Live your dream on a U of R intramurals team

Intramurals: where everyone is a winner!/ John Loeppky

Intramurals: where everyone is a winner!/ John Loeppky

Keep in shape during the awful semester

Athletics are often a large part of university culture. Well-attended athletic events are a rallying point for the campus community. But, what if you’re not a CIS athlete? What if you’re just looking to live your Kobe Bryant-esque fantasies? Intramural sports are there to fill the void.

The schedule for the winter semester offers the usual fare (five-on-five basketball, soccer, flag football, and volleyball), along with some less common sports like chess and curling. Other sports to partake in are dodgeball and ultimate frisbee, but the newest program is cricket.

Alison Fisher, program assistant for recreation services, says that the sport’s inclusion came because of the wishes of the student body,

“We had some students who had been asking… they met with us, they helped us in hiring officials to make sure we were hiring people who knew the game, and then we did a bit of advertising and we ended up with five teams for the first year, which is awesome.”

The students also helped the intramural office with vital aspects of the sport like figuring out how the rules of the game could be adapted. Fisher says that other sports are under consideration, most notably quidditch and wheelchair basketball, but that the lack of space available, and the costs involved in the case of the latter are “absolutely prohibitive,” though quidditch may be introduced in the fall.

Fourth-year student Kandra Forbes says it was the social aspect that got her to participate in intramurals,

“I wanted to continue playing soccer and meet new people, so I signed up for an Individuals team.”

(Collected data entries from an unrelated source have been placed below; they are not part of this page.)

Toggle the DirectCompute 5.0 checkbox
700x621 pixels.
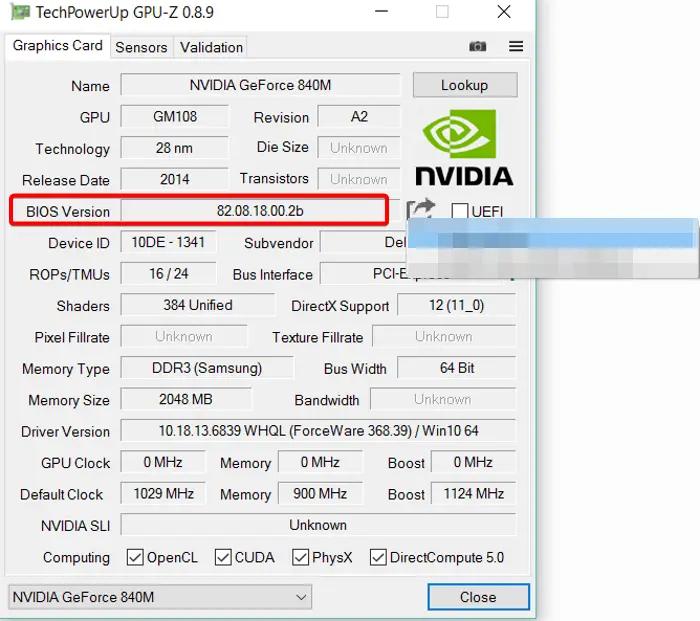coord(378,557)
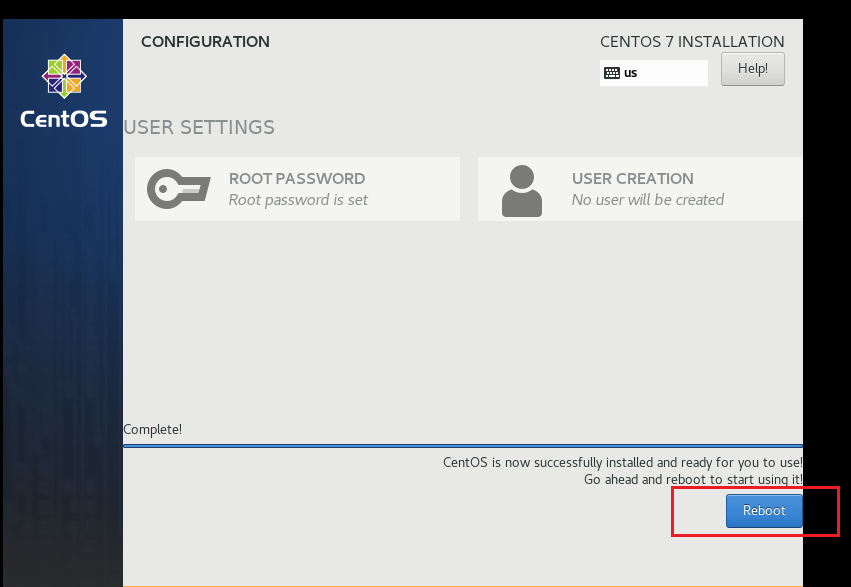Click the CONFIGURATION heading
This screenshot has width=851, height=587.
[205, 42]
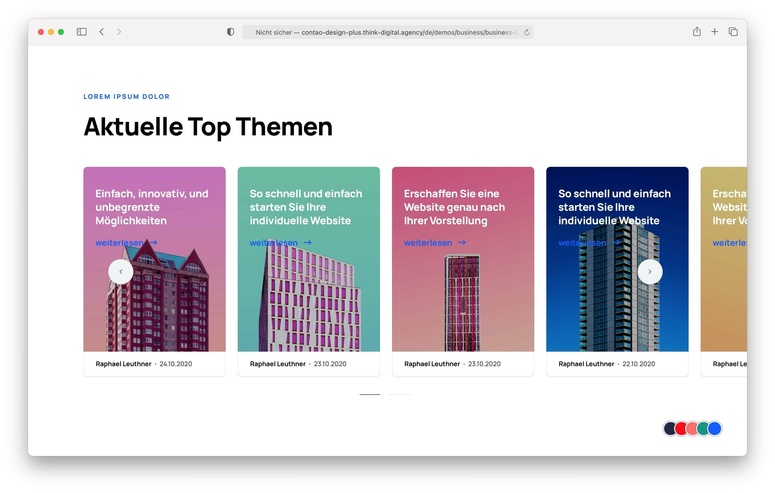The height and width of the screenshot is (493, 775).
Task: Toggle the Safari sidebar icon
Action: (x=82, y=32)
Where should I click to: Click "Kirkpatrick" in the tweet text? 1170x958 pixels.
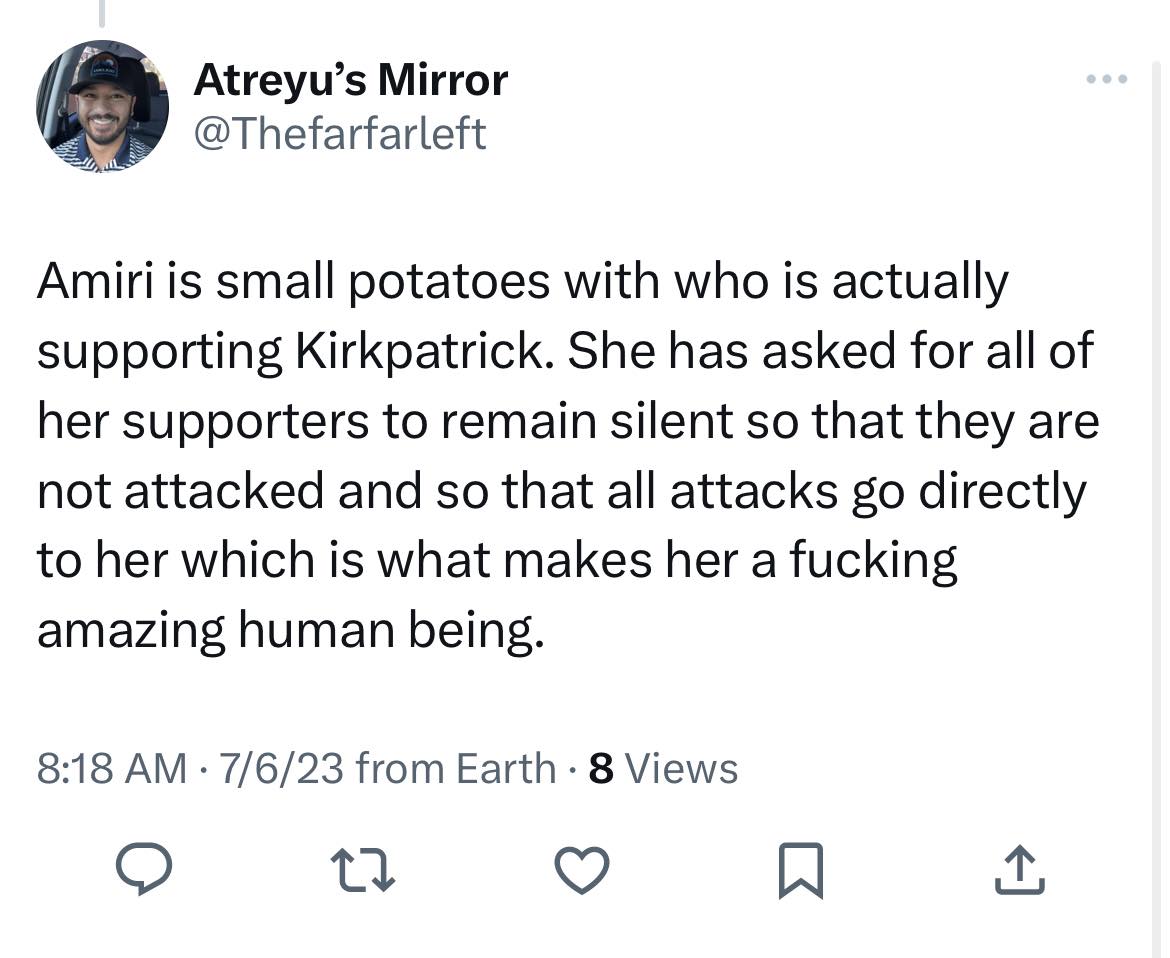[x=419, y=352]
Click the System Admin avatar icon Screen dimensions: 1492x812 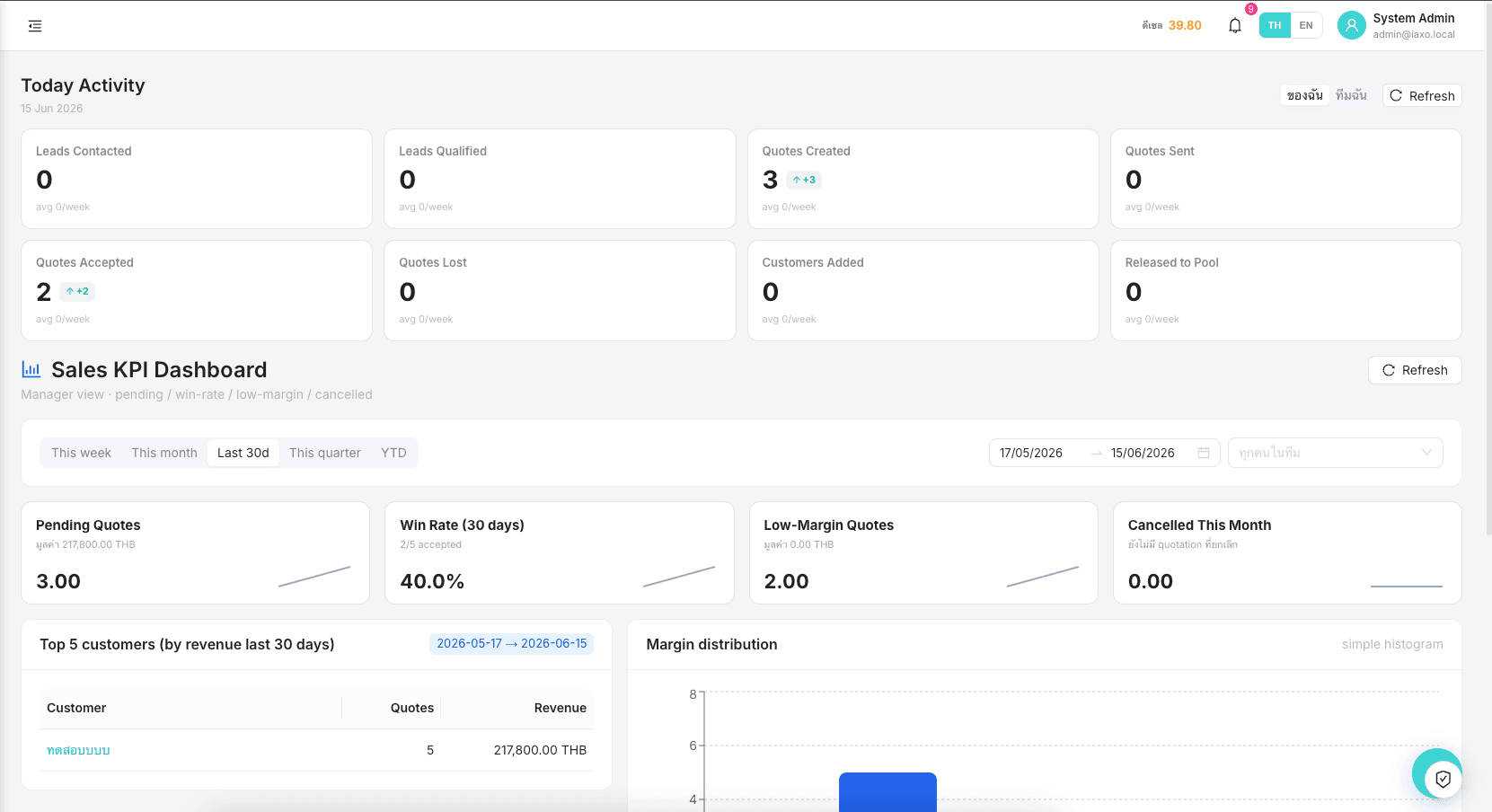tap(1351, 25)
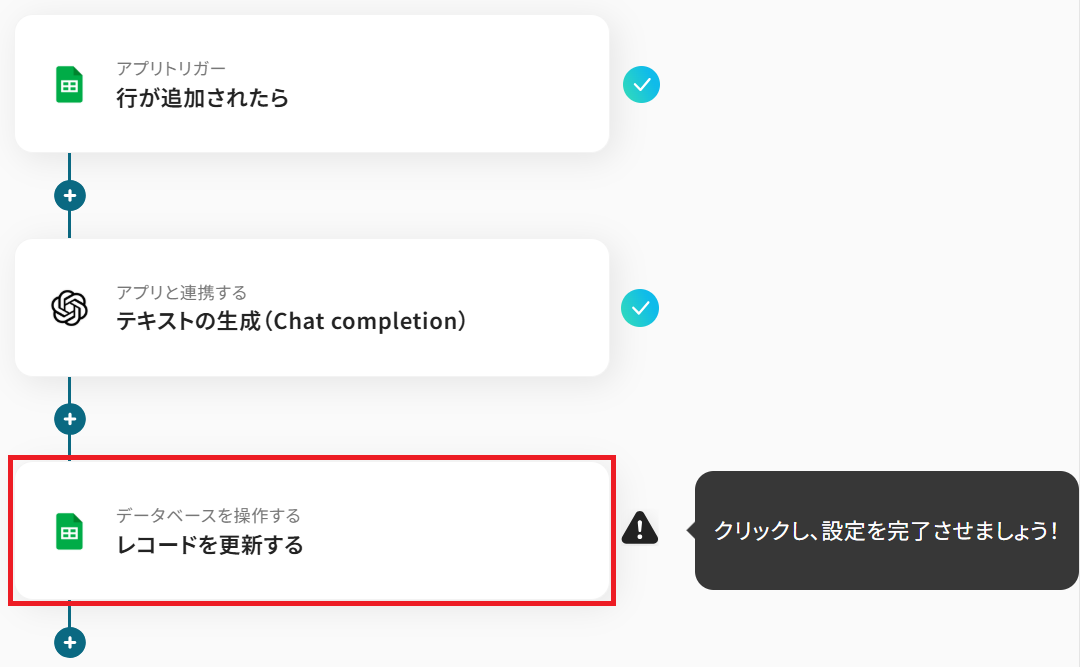The width and height of the screenshot is (1081, 667).
Task: Click the connector line above the Chat completion card
Action: [70, 225]
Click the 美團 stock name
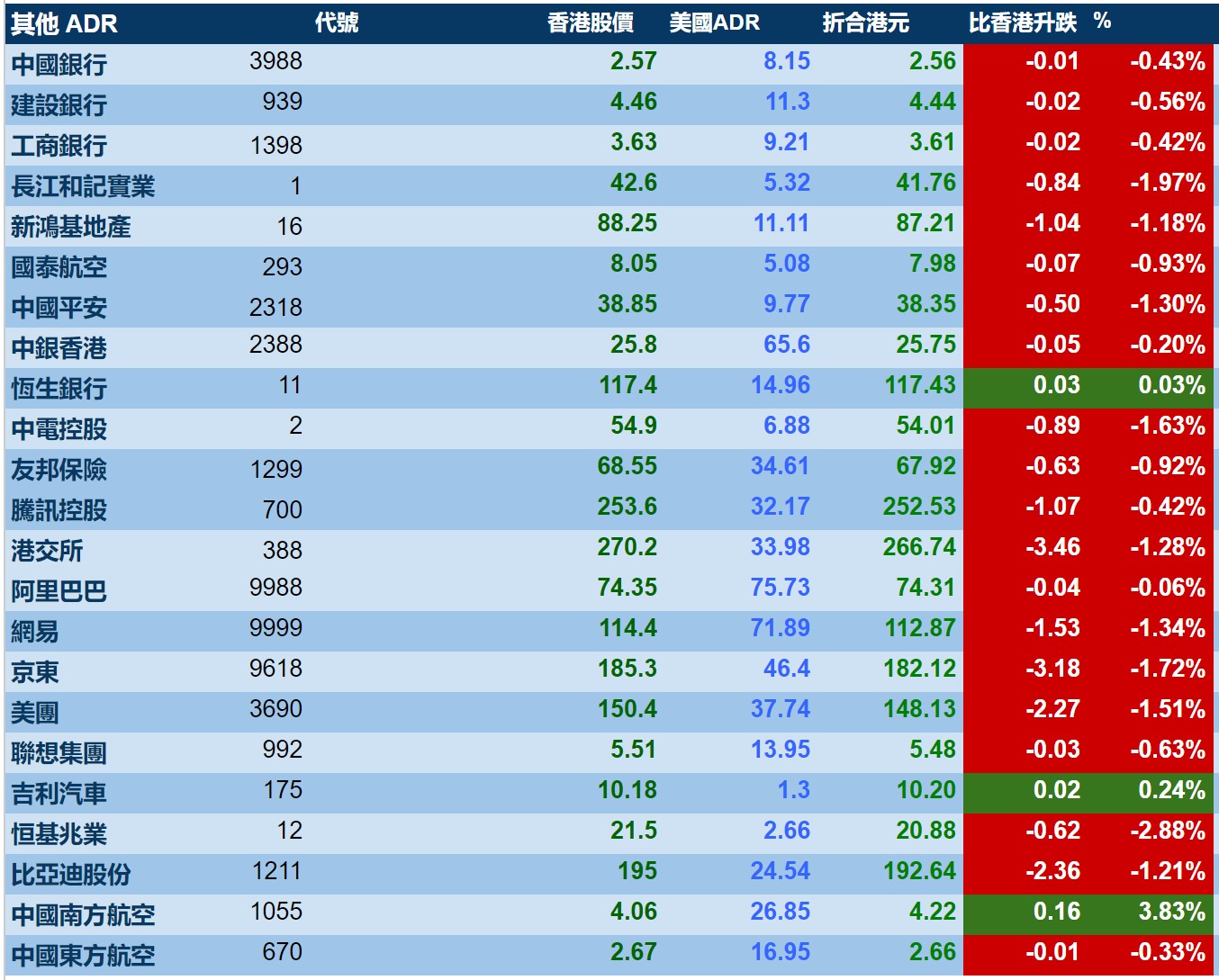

When asked whether she would recommend intramural programming to others, she had this to say.

“I recommend intramurals because you meet new people, and with games only about once a week, it’s a nice little break from school.”

Keeping track of your intramural activities is easy with the use of, a website that boasts to have over seven-hundred schools registered. Fisher says that this is a site they have been using for three years and that it has many benefits.

“[It] has saved a ton of staff time and I think it’s really cool for the participants… When you go to your player page you get to see when your games are and how you’re doing in your leagues.”

Even with a large amount of people participating this year, both Forbes and Fisher highlighted ways in which the program can be improved, from the student perspective.

“There needs to be better communication. Halfway through the season, we are finding out about rules we never knew about.”

From the administration’s view, the main challenge is getting the word out.

“The biggest thing we struggle with is advertising and getting students to be familiar with it.”

These efforts have been focused on getting feedback through league evaluations and informal tabling so that the results can be received and they can add to the two thousand students already participating. Anyone looking to participate is urged to go the intramural office in the kinesiology building.